### PROVIDED ENTRIES ###
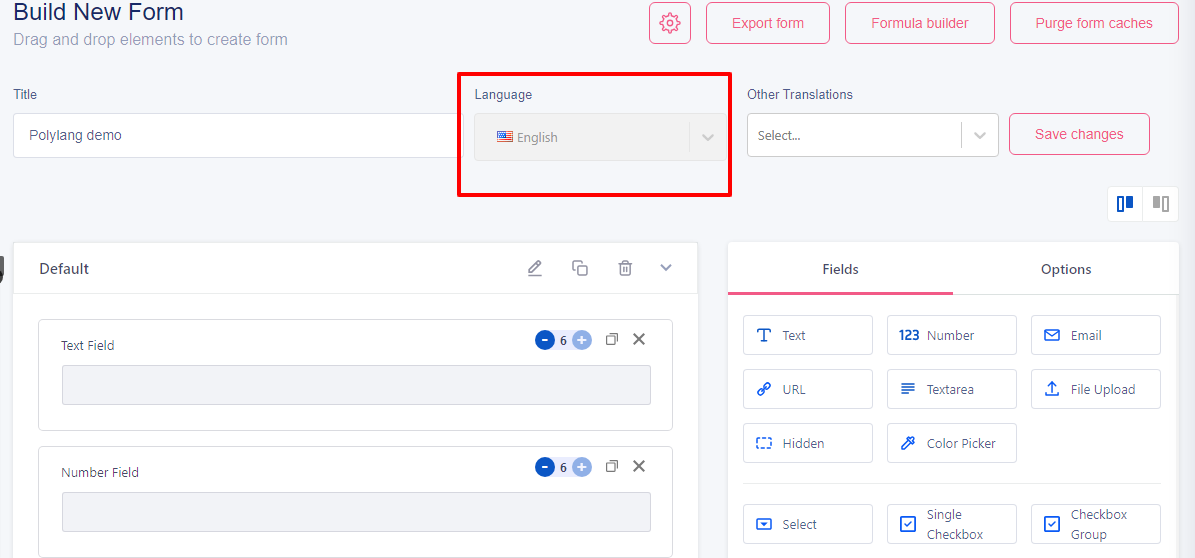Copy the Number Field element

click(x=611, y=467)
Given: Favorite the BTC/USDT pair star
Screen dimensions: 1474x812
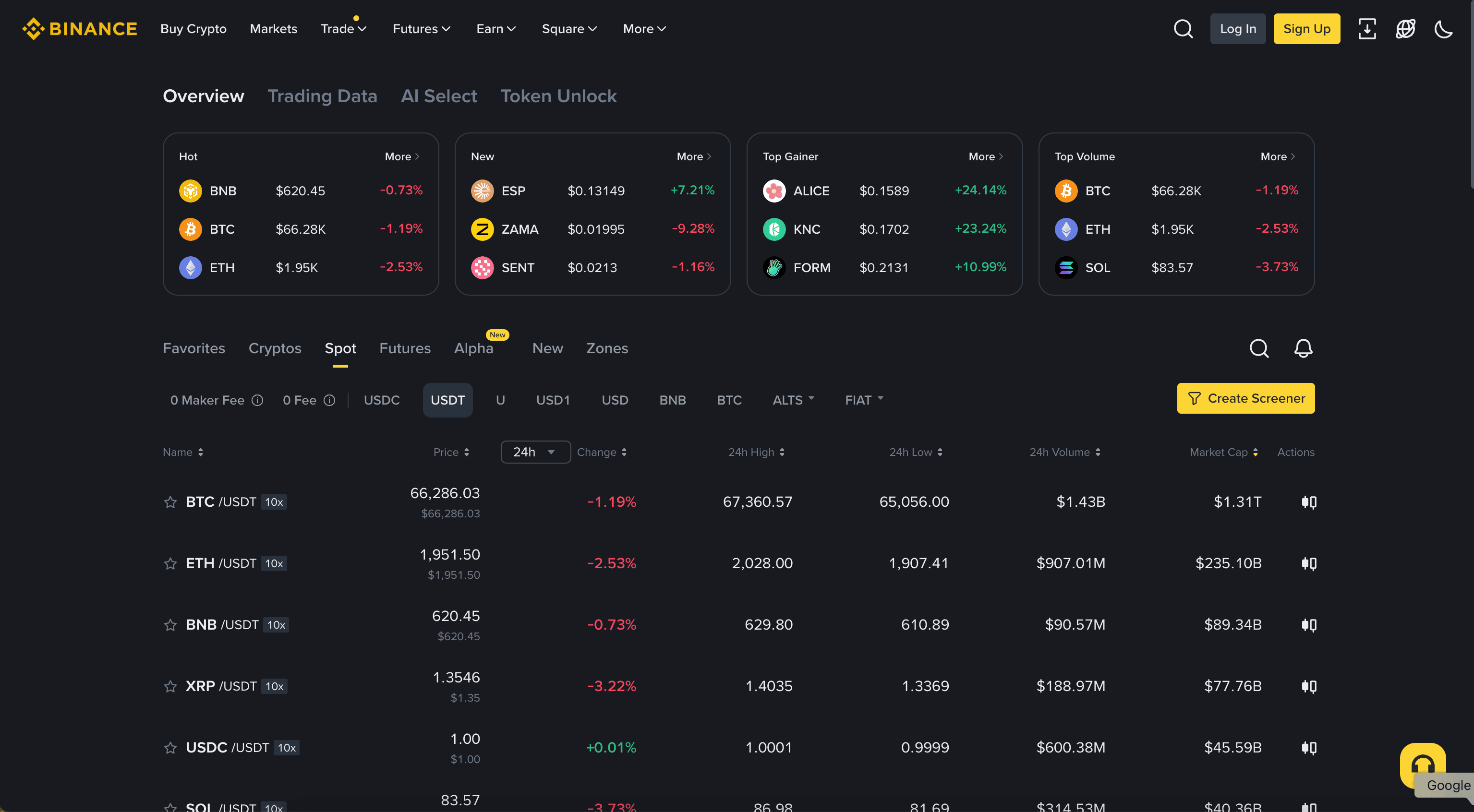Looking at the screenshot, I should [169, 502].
###
> [ABOUT THIS TASK]
Output nothing except the lines from the one containing "Given: Favorite the BTC/USDT pair star" through the final line of the entries, repeated exactly and free of pictures.

> [SOLVED EXERCISE]
Given: Favorite the BTC/USDT pair star
Screen dimensions: 1474x812
Looking at the screenshot, I should [169, 502].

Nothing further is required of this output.